France, Germany Continue to Work on Fighter Jet Project, Macron Says

NICOSIA, April 24 (Reuters) – French President Emmanuel Macron and ⁠German ⁠Chancellor Friedrich Merz on Friday ⁠tasked their defence ministries with continuing to work on the contentious ​Franco-German FCAS fighter jet project, officials said.

Plans to develop a futuristic air combat system together with ‌Spain have been hanging by ‌a thread amid a public dispute over control between France’s Dassault Aviation and Airbus, ⁠which represents ⁠Germany and Spain in the 100 billion euro ($116.85 billion) project.

“No, not at ​all,” Macron said when asked by a reporter if the FCAS project was dead. The French president said he had just discussed the issue with Merz on the margins of a summit ​of EU leaders in Cyprus.

“We had a good discussion this morning with the chancellor, ⁠and we ⁠gave a mandate to ⁠our defence ​ministries to work precisely on several areas, on a range of different issues,” he said. “Not ​just the future combat ⁠aircraft, but various levers of cooperation between our two countries.”

A German government spokeswoman confirmed the discussion between the two leaders.

“The Chancellor and the President instructed their defence ministers to continue working on various areas of cooperation and to agree on the next steps.
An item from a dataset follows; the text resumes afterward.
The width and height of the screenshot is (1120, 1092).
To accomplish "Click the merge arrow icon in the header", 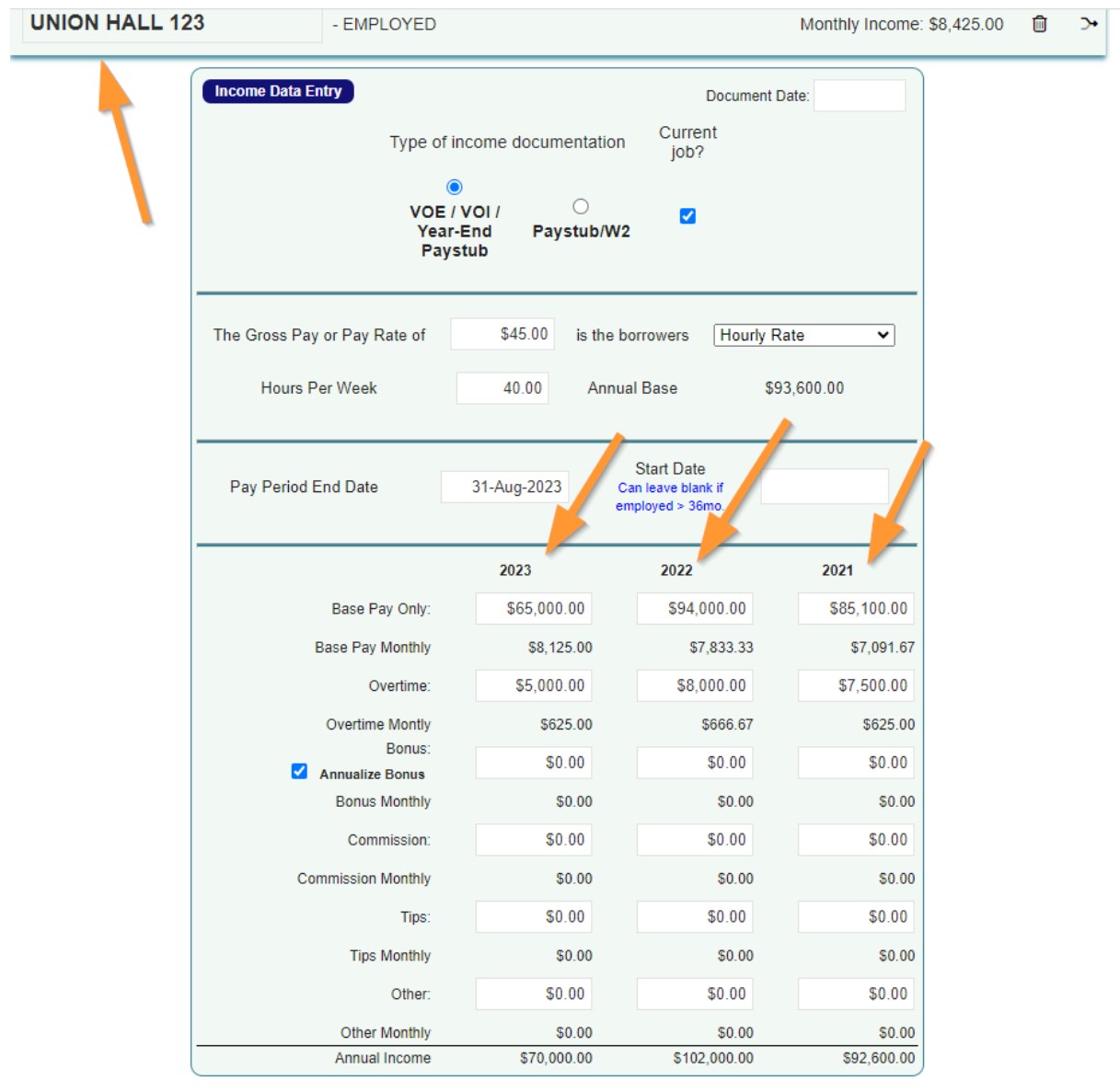I will (1089, 26).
This work ⁠will be completed in the coming weeks,” the spokeswoman said.

On Wednesday, Germany and France’s ⁠defence ministers had offered differing timelines for a decision on the fighter jet project, with one saying the two countries’ leaders would decide soon and the other saying mediators had sought more time to discuss the matter.
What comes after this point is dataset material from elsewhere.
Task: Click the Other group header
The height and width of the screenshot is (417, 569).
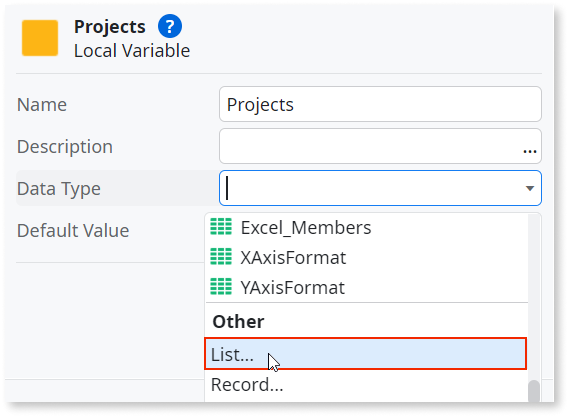Action: click(x=238, y=322)
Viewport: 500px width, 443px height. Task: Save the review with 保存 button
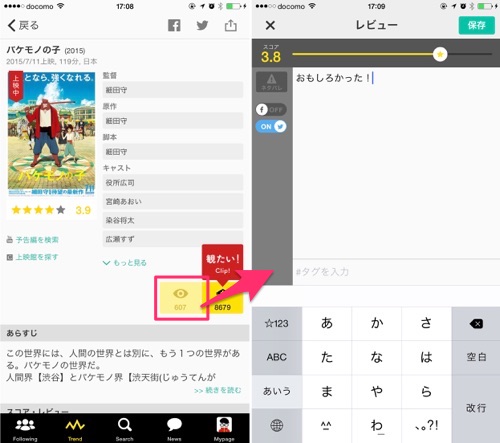[x=476, y=25]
The dispute centres on leadership of the core fighter element of plans to build an interconnected fleet of crewed planes and armed drones under a common digital umbrella.

Insiders have been expecting Germany and France to abandon development of the joint fighter jet but ⁠continue cooperation on drones and the so-called combat cloud, or digital backbone, which would enable data exchange between jets, drones and other sensors such as ground radar. But rowing back the plan would be politically awkward for Macron.